Dumb question. But sometimes dumb questions need answers.
It’s a grey overcast Sunday. Saturday night was memorable for all the wrong reasons. I would like to forget it, but I cannot. The day has been overcast, and I have realized that I didn’t want to come back to the blog.
A Christian came. Invaded my privacy here, and he is telling me how bad I am, and how he does not hate me, but love me. So he insists on engaging me in a conversation.
Why don’t I just shut him off? After all he makes me boil with the anger of frustration. But why should I shut him down?
Dialogue. We do not dialogue with the likes of Ssempa, and Akinola. Because they do not listen when we talk. (And we do not listen when they talk. The conversation is a shouting match, both groups insisting on how evil the other is, hearing little of the others point of view). Archbishop Akinola of Nigeria believes if I shake his hand I may soil him. What a man of God! But I am insightful enough to know that if I ask them to listen to me, I should also listen to them. Upside of that, if they do listen to me, they will no longer think me evil. My not so secret weapon. Truth.
Ignorance. I was in a meeting with someone, who was telling me about those I curse as homophobes. She kept insisting that people like Nsaba-Buturo are sincerely ignorant. That they do not know the realities of sexuality. They have been taught, from day one, to believe that a homosexual is a devil incarnate. They believe it. Simply, and sincerely. And to them, any proof to the contrary is just ignored. Is this true?
But to me, it boils down to the fact that someone is persecuting me for what I am. And goes as far as advocating to have my head cut off, in the name of his religion.

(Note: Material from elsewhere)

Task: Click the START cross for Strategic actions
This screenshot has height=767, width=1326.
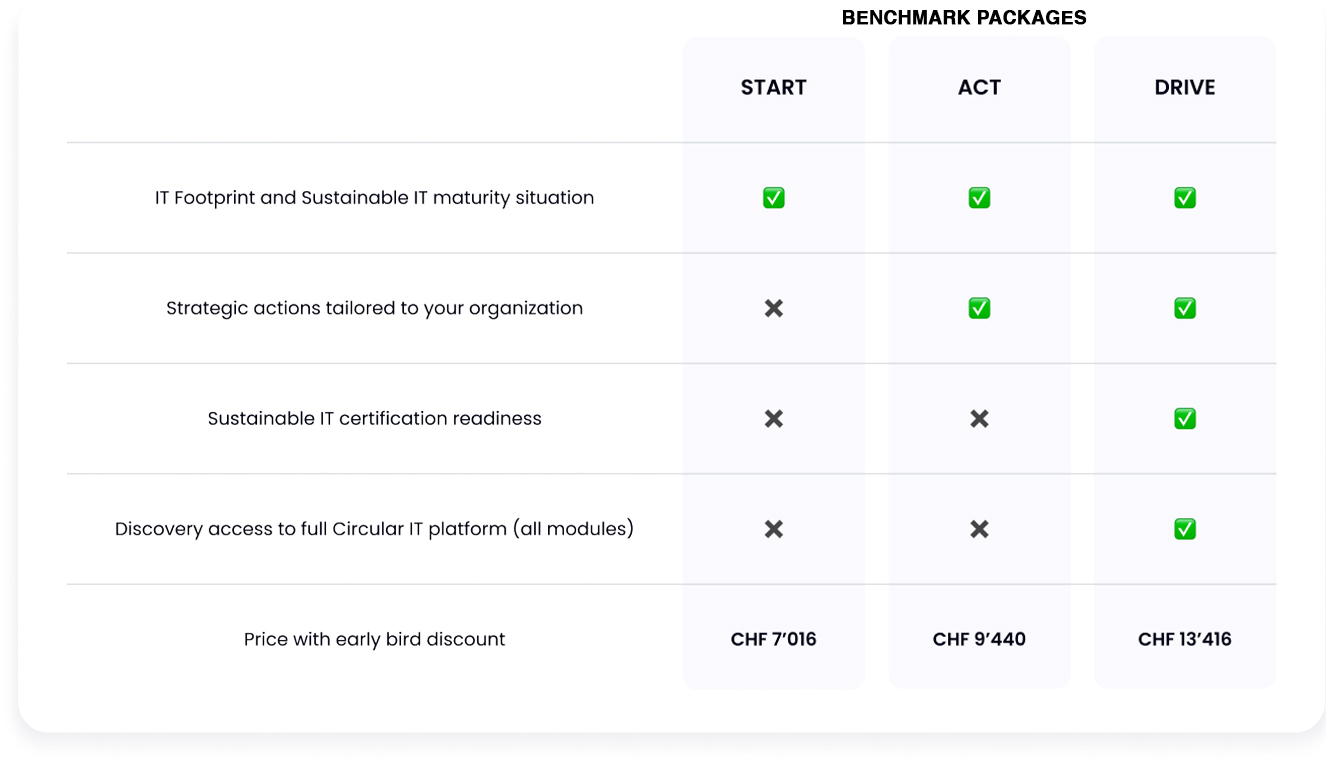Action: point(773,308)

A guy called Kimbowa. He is a Christian. When I tell him that I am gay, he says, ok you are, but something is wrong. When I tell him I am not a pedophile, he tells me that studies have been done to show that I am a pedophile. I look at this [imbecile, my quick anger insists], and shake my head in frustration.
So, how will I tell him what I am when he does not have the grace to listen to what I say?
Yes, I can ignore him.
Surely I can? But it also irks me that someone thinks I am so bad that he does not question my goodness! I am a human being too, I cry. So, I have bad things and good things about me. It would be immensely satisfying to push that into his head.

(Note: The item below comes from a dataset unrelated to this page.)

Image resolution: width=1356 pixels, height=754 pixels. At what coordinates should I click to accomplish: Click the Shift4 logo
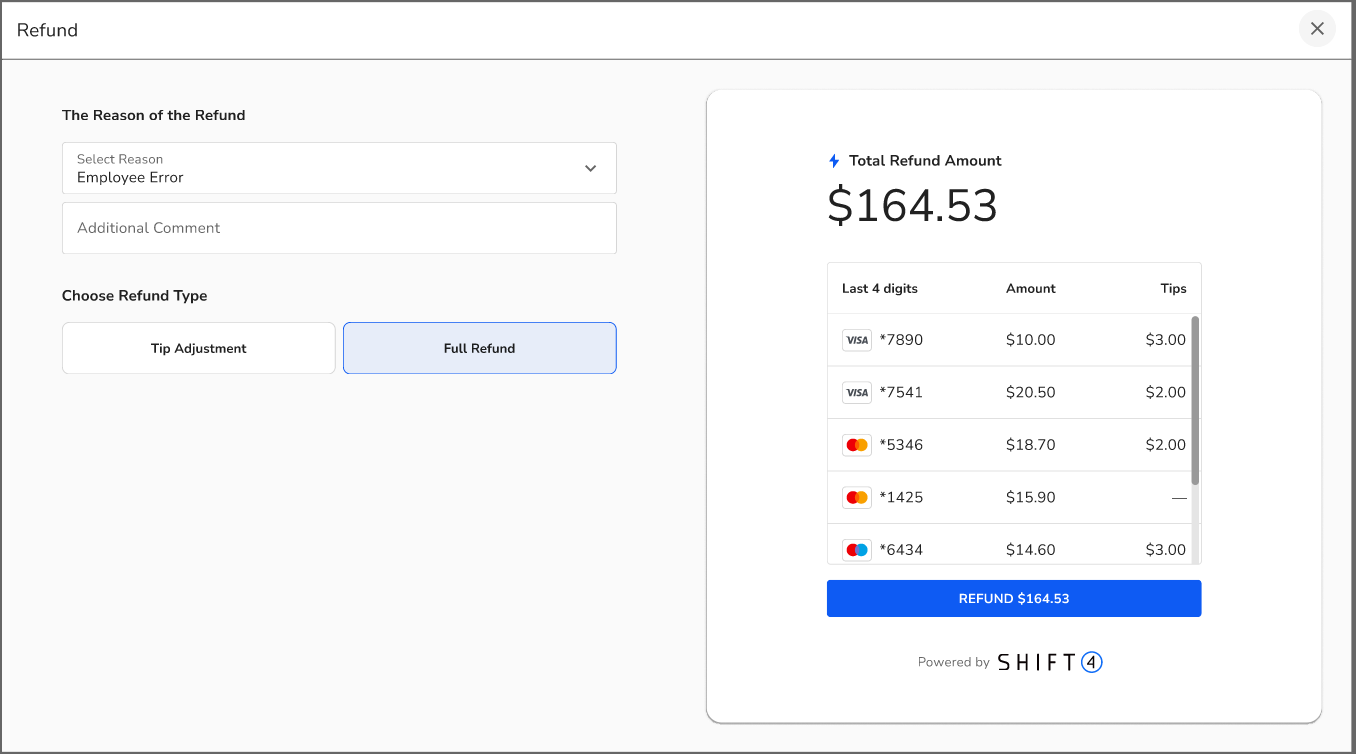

That is a rant of a reason.
But a more serious one. These guys may show hatred for us out of ignorance. If we can educate them out of this ignorance, we gain. Hatred is hatred, even when it is clothed in ecclesiastical clothes. If they point a gun at us and shoot, the bullet kills us, whether they intend it or not. I would rather that I take away the gun, than that I would have to harm them before they harm me!
Ok, now I am calm. At least I hope I am calm enough. Let the dialogue begin.